▶ **PROBLEM TO SOLVE**: Copy out the records word for word, from the start of the records through the line that contains "Action: [x=423, y=90]", both ends included.

Records in a dataset:
## START
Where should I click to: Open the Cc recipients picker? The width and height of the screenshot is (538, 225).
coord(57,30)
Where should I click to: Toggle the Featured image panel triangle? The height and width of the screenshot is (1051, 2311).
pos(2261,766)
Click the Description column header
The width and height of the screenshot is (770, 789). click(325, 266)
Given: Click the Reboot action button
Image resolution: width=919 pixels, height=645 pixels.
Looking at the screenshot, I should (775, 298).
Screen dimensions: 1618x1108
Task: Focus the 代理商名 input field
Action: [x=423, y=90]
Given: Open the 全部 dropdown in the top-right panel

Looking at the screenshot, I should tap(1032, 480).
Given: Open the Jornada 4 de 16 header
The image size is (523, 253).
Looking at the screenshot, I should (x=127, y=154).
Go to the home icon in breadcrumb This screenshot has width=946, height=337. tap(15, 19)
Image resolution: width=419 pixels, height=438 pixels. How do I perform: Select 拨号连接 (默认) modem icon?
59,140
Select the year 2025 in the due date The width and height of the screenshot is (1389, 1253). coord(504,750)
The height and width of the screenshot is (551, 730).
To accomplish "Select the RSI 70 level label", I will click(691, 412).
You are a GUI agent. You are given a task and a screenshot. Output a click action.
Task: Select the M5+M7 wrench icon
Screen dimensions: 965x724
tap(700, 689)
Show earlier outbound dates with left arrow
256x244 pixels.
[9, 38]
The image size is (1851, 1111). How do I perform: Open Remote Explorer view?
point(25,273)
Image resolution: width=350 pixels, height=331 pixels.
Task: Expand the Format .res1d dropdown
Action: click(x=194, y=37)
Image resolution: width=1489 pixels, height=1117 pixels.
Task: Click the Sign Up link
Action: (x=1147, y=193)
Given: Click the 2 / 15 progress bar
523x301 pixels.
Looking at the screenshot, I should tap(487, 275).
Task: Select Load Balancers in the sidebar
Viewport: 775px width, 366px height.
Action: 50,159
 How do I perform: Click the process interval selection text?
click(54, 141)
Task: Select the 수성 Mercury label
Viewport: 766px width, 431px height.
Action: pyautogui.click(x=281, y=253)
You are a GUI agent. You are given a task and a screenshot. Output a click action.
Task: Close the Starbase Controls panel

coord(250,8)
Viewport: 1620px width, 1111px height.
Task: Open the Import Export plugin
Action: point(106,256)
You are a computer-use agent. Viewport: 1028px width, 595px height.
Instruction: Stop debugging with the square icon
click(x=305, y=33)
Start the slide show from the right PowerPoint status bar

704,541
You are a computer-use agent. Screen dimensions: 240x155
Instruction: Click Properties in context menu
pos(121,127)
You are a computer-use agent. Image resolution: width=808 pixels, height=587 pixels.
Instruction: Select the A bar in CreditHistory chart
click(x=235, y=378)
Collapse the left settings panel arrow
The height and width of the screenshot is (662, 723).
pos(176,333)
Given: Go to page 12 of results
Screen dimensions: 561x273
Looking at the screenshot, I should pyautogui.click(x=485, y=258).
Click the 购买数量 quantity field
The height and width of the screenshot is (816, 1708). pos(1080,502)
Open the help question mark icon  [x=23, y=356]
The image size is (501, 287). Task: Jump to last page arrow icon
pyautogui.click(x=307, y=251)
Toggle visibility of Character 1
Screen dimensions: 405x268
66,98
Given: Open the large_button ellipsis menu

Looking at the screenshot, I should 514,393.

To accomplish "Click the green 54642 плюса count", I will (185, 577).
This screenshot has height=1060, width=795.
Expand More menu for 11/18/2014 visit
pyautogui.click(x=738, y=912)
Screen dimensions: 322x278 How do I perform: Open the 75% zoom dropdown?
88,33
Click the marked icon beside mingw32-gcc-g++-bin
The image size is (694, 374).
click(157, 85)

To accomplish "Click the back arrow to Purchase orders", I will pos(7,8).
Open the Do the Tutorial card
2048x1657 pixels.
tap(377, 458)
## END
▶ **ANSWER TO THE PROBLEM**:
Where should I click to: Open the Cc recipients picker? The width and height of the screenshot is (538, 225).
coord(57,30)
Where should I click to: Toggle the Featured image panel triangle? The height and width of the screenshot is (1051, 2311).
pos(2261,766)
Click the Description column header
The width and height of the screenshot is (770, 789). click(325, 266)
Given: Click the Reboot action button
Image resolution: width=919 pixels, height=645 pixels.
Looking at the screenshot, I should (775, 298).
Screen dimensions: 1618x1108
Task: Focus the 代理商名 input field
Action: [x=423, y=90]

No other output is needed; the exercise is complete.